Extract every line of the records that contains the string "Increase", matching case exactly.

== Records for this exercise ==

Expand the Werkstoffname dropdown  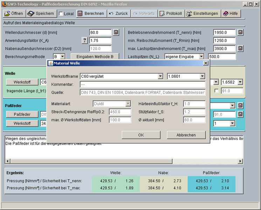point(160,76)

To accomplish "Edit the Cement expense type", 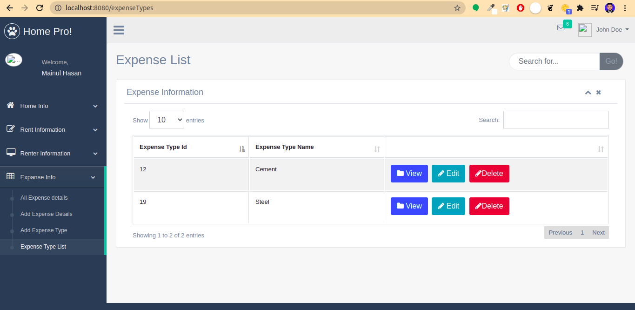I will 448,173.
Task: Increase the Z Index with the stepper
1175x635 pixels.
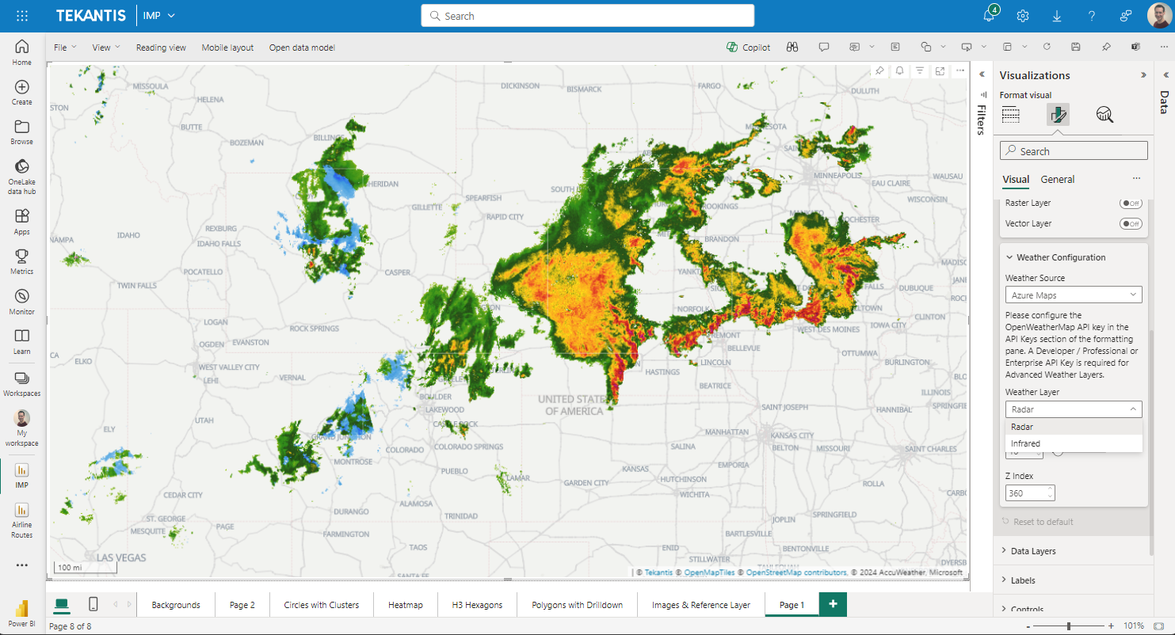Action: tap(1049, 489)
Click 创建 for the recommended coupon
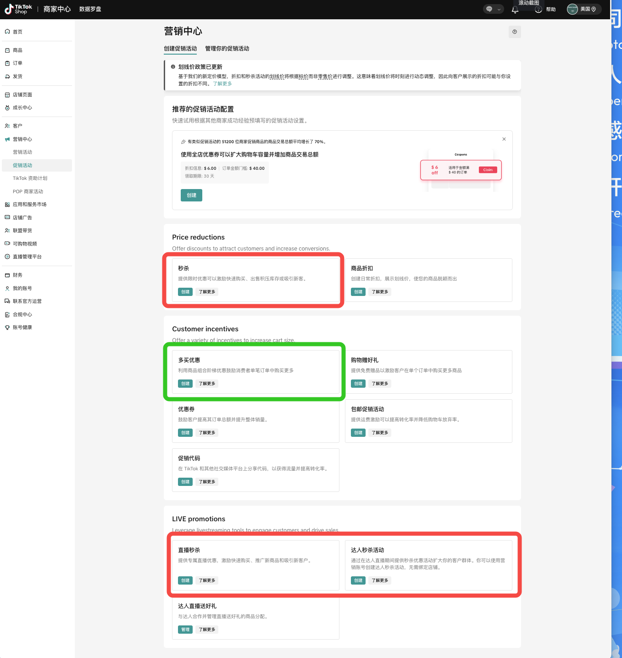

===

Output of the exercise:
Task: Increase the Z Index with the stepper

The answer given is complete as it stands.